▸ **Try it**: Check each line of the listing for the string "height", count the lines that have it, and answer with that number only.

▸ **Materials provided**:
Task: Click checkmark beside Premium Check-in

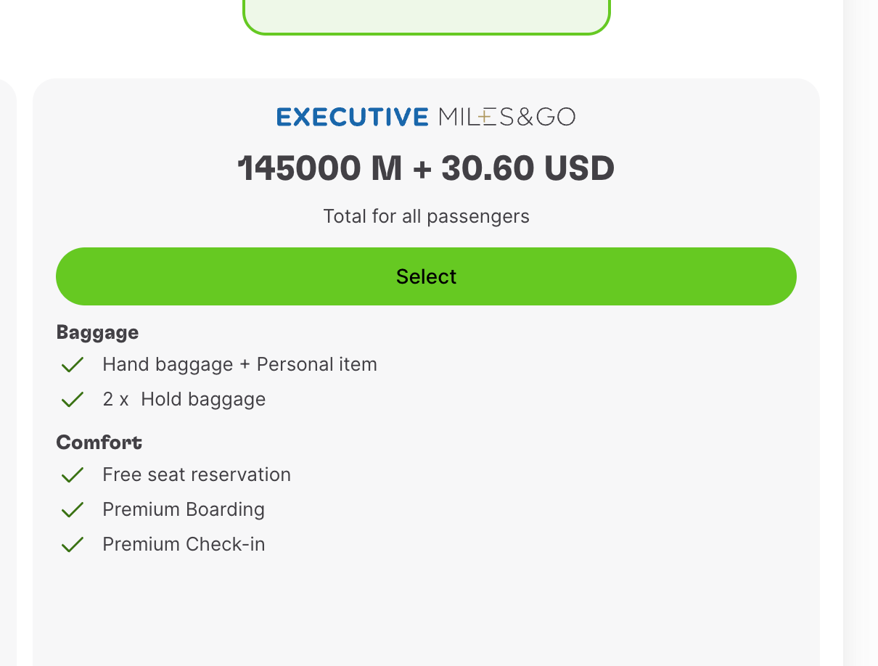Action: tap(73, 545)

* * *

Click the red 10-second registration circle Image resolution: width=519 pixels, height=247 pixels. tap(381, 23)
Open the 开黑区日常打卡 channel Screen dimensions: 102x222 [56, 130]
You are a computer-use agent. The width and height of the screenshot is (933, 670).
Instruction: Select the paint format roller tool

▸ **Expected answer**: 2